# Lowndes Co.



## Hawire (Sep 16, 2007)

9-15-07
Edge of hardwoods,with acorns dropping, overlooking Iron Clay peas, and cotton field. About 7:30 had 5 does and 3 yearlings in front of me. I picked out the biggest doe and let her have it. Several hours later and 90 degree heat still haven't found here. Great blood, can't find arrow either. Pretty well upset about this one. I don't get it.

9-16-07
Same set up. At daylight have a doe come in but doesn't offer a shot. Maybe 10 min. later spike comes in. I give him a pass. Great looking deer, but young.

Saw some deer. Not exactly happy about all the events, but on a positve note, I found 4 fresh scapes in a dried up flat pond off the cotton field. 2 of them had pee in them that was still wet. Alot of rubs. I know where I'll be come Sat. morning.


----------



## creekhunter (Oct 23, 2007)

Since my farm is in both Lowndes and Berrian Counties, I copied the report I left on the Berrian County post to this post:

My sons and I hunted Saturday thru this morning. We saw lots of does, a spike, a young 5-pointer, and lots of turkeys (gobblers and hens). The 5-pointer was feeding in food plot with 2-does at one point! 

Sunday morning was the best hunt. It was about 55-degrees and we saw about 20-deer that morning, but no big bucks. 

The heat yesterday and this morning was awful guys! I'm not going back into the woods until it cools down some. 

There is no sign of the rut even getting started at our farm. A buck has ruined two of my newly planted sawtooth oaks with his rubbing! He completely broke then in two.

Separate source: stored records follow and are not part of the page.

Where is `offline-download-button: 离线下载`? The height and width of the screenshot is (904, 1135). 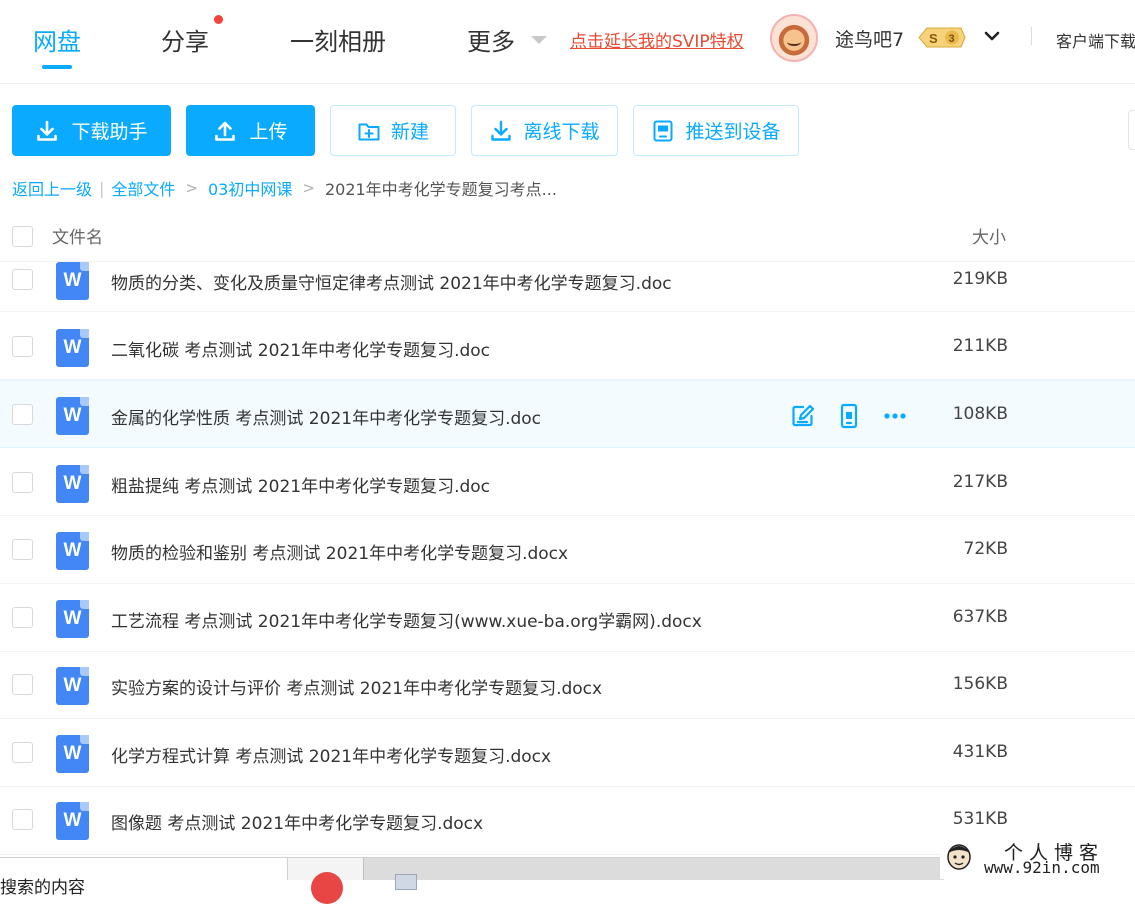
offline-download-button: 离线下载 is located at coordinates (544, 130).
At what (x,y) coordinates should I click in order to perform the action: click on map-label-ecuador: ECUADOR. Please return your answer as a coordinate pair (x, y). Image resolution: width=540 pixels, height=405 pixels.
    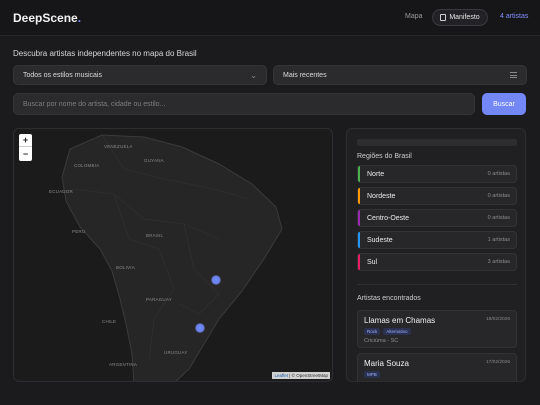
    Looking at the image, I should click on (61, 192).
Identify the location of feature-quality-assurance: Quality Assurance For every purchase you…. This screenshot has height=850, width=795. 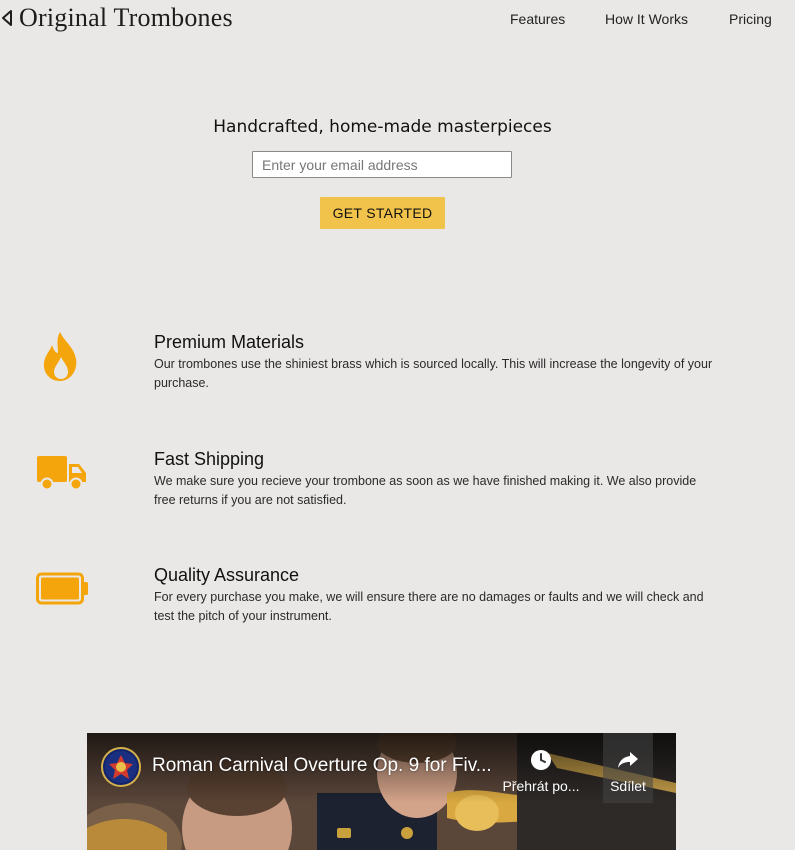
(398, 605).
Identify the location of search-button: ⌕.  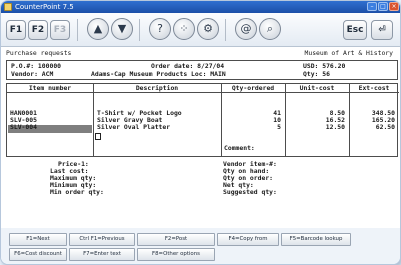
(270, 29).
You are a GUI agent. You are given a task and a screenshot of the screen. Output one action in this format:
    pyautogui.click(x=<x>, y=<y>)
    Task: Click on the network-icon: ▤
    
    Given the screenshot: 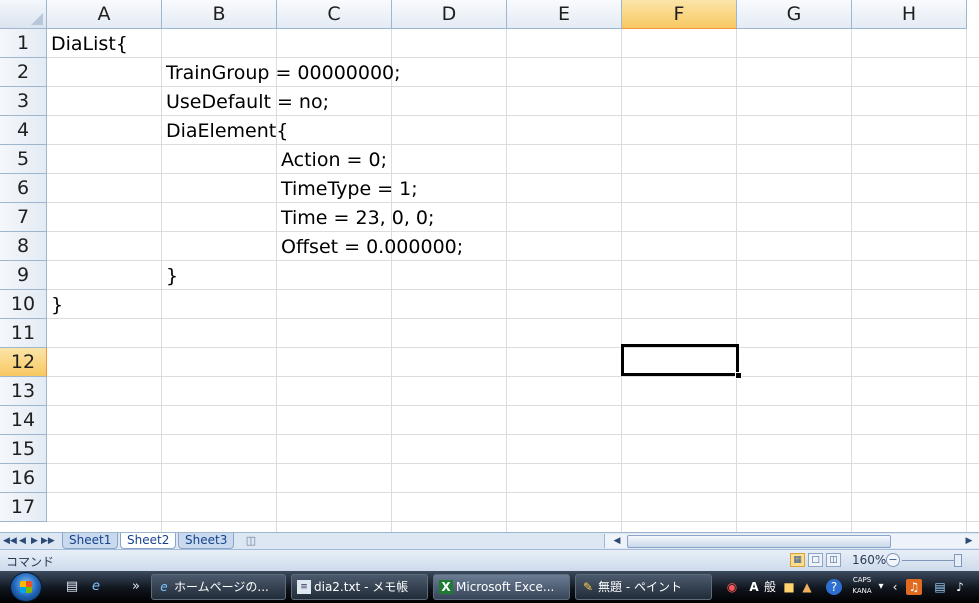 What is the action you would take?
    pyautogui.click(x=940, y=587)
    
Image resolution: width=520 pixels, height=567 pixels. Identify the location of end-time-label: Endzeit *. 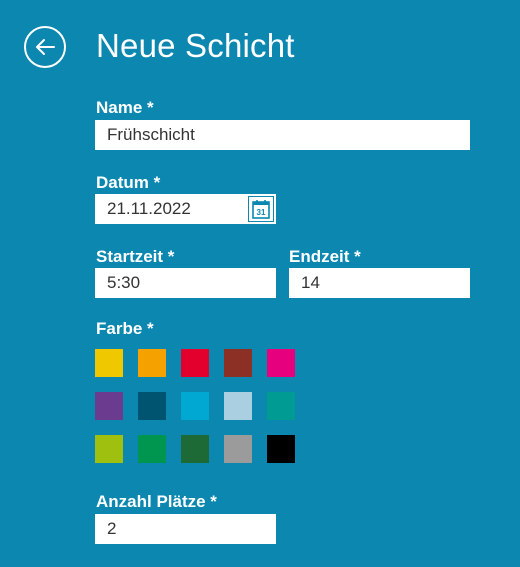
(325, 256).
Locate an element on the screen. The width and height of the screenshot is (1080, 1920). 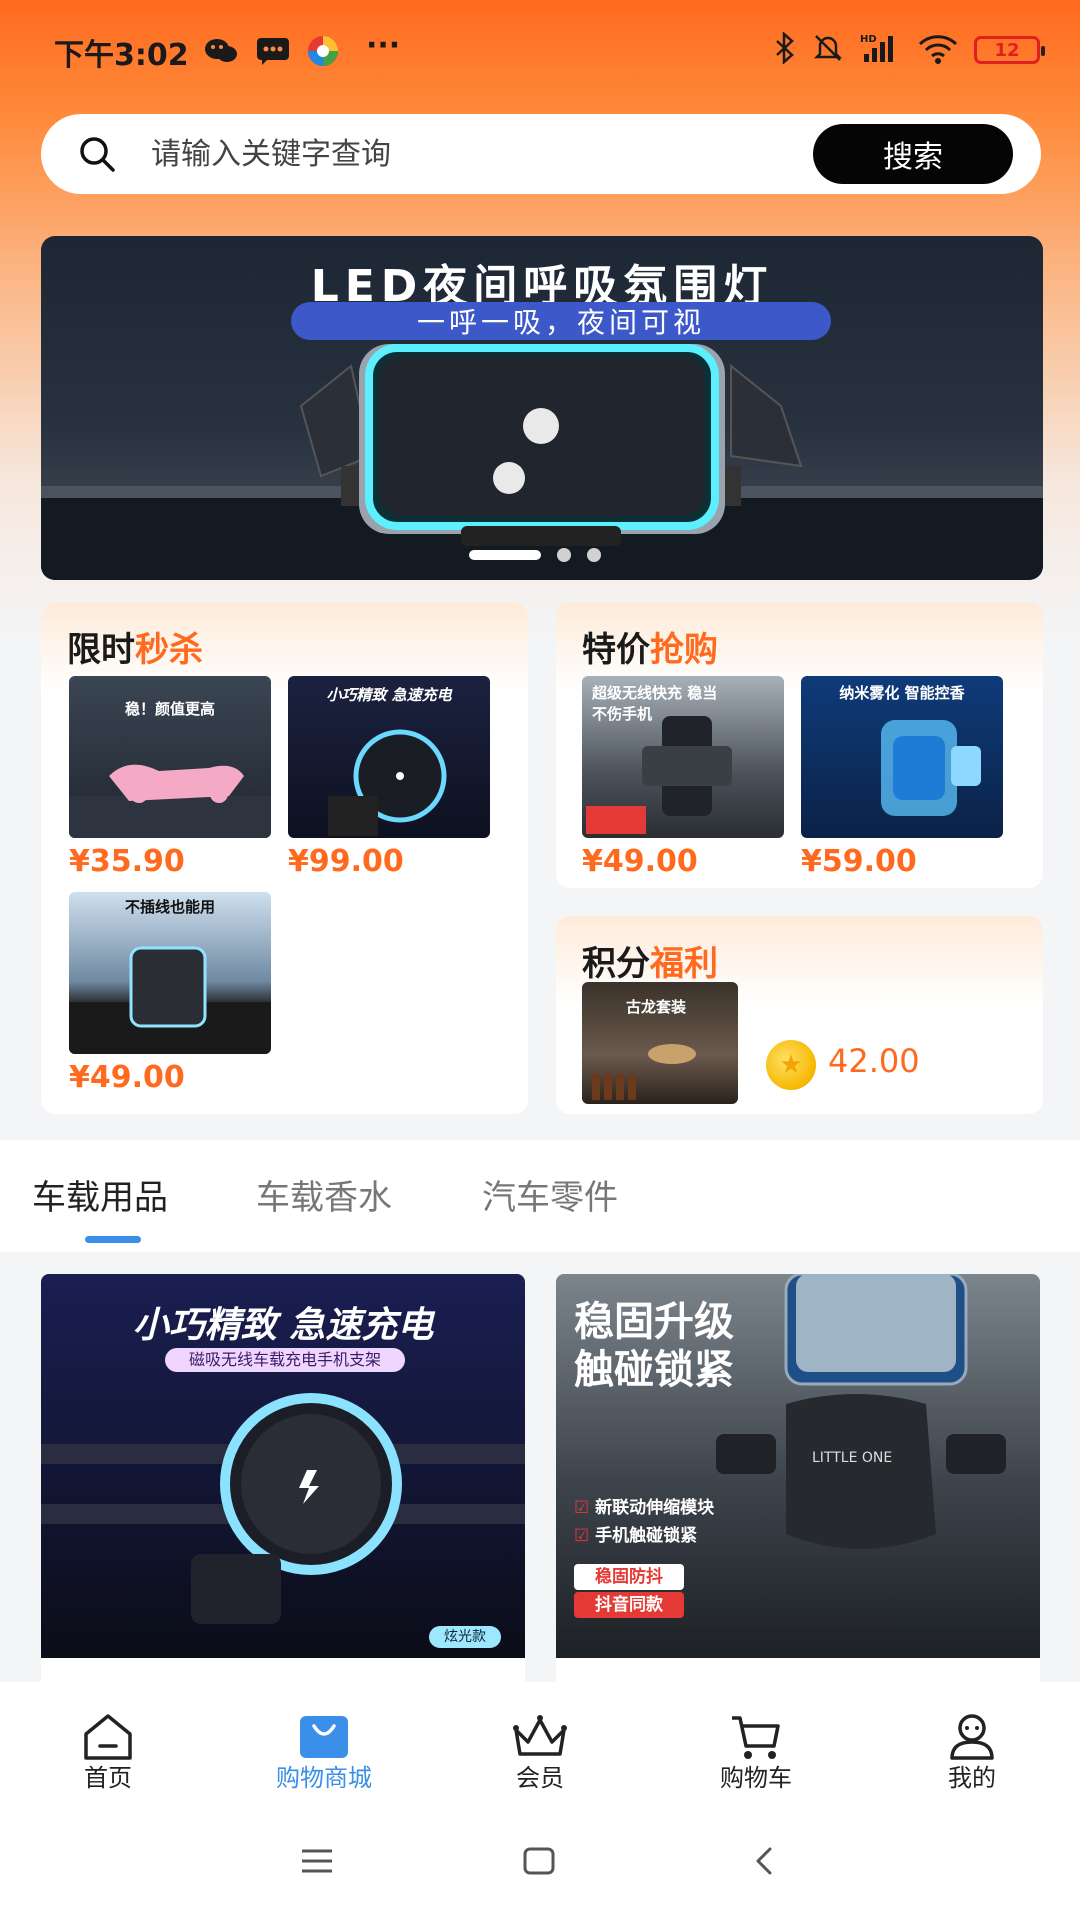
banner-pagination is located at coordinates (535, 555).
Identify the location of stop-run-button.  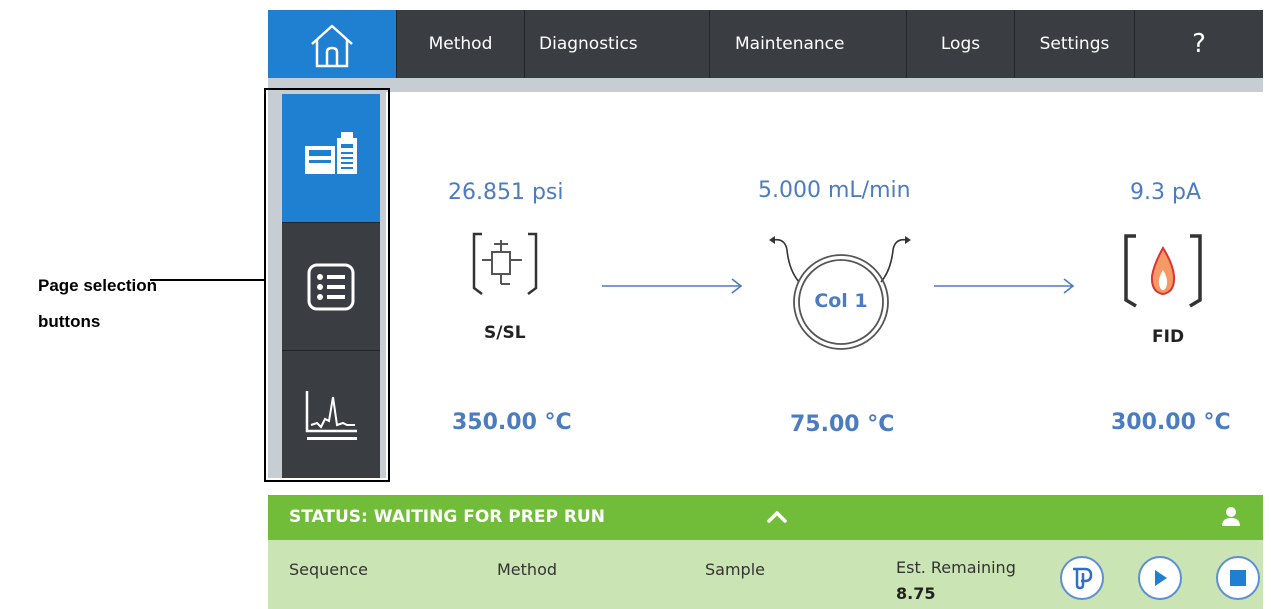
(1238, 578).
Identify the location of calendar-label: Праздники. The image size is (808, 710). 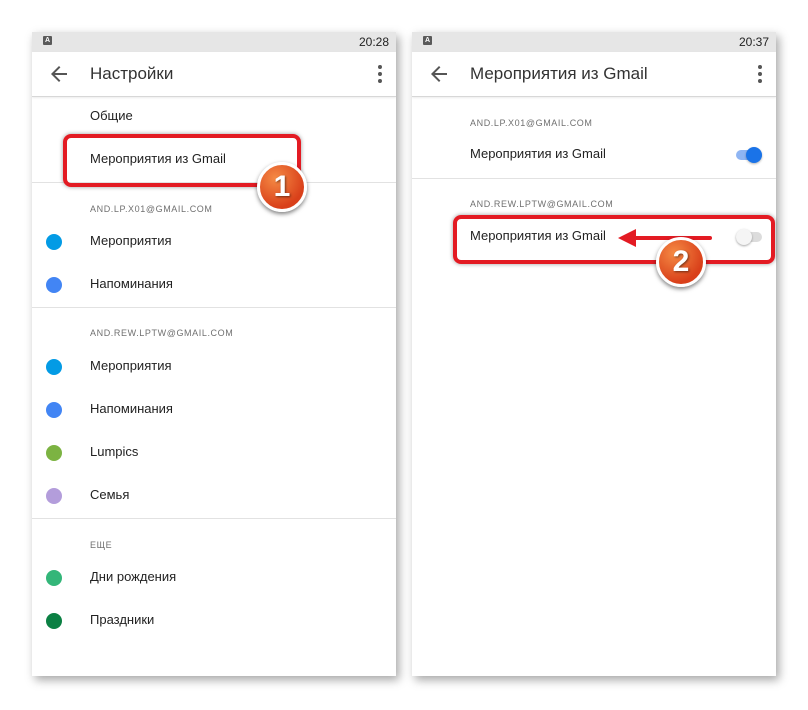
(122, 620).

Georgia Boys Deer Processing (off Val-Del Road) had about 20-hanging in the cooler Monday morning when we took a young spike my son killed (dad-gummit) by there . Only one of the deer had a nice rack (8-point from Brooks County).  Most of the does were small and the bucks were all small, with the exception of the 8-point from Brooks County. 

Come-on cool weather!


----------



## HenryHunter (Nov 15, 2007)

Anybody have a recent report from Lowndes? I will probably be down next week hunting with a friend on some of his family's land.


----------



## creekhunter (Nov 15, 2007)

*Lowndes Hunting Report*

HenryHunter:

They are rutting at my farm that borders Lowndes and Berrian counties. I saw a buck mount a doe day before yesterday and plenty of big buck tracks in the trails and food plots. 

Good luck!


----------



## HenryHunter (Nov 15, 2007)

That's good to here. I think that we are going to be hunting somewhere around Hahira.


----------



## CollegiateHunter (Nov 26, 2007)

What kind of habitat is everybody hunting? I've been sitting on a huge L-shaped foot plot for three weeks now and have only seen about 6 does and two button bucks. The food plot borders an open field on one side and a think woodline on the other side. Any chance the deer are stalling in the woods because of the food thats back there? Any other helpful thoughts on what I could do to get them to come out?


----------



## creekhunter (Nov 26, 2007)

I'm not seeing any deer in the food plots until after dark. I saw 3-does Friday morning at 7:00 deep in the woods. They were feeding on acorns. I haven't senn a big buck this season. Only does and small bucks. I know they are there though, as I see plenty of big buck tracks.


----------



## dukekeystone (Feb 6, 2008)

*Looking 4 Club/Lease*

I live in Lowndes Co. Looking for club/lease in/around surrounding counties for myself + hunting partner for the 2008-2009 season. Was wondering if any clubs or land owners in the area had any openings. Would be willing to help with plots & any other maintenance. Currently hunt on Moody AFB and have been taking deer, but it is only open on the weekends. Looking for place to hunt all week long, meet new folks, drink a beer, and tell some stories.


----------



## gobblingghost (Feb 6, 2008)

Trying to find a club in this area is not easy unless you have deep pockets


----------



## creekhunter (Feb 6, 2008)

*Lowndes County Club*

See Dave Leonard at Fisherman's Paradise, just off Bemiss Rd, at Castle Park Shopping Center. Dave is in charge of a lease in Lanier County (I think). They had openings last year.


----------



## Camokid (Mar 7, 2008)

*Help.....please*

I'm looking for a club opening in the Southern Counties $750-850 if possible. Any help from fellow hunters would be greatly appreciated. Please PM me with any information. 

Thanks, Camokid


----------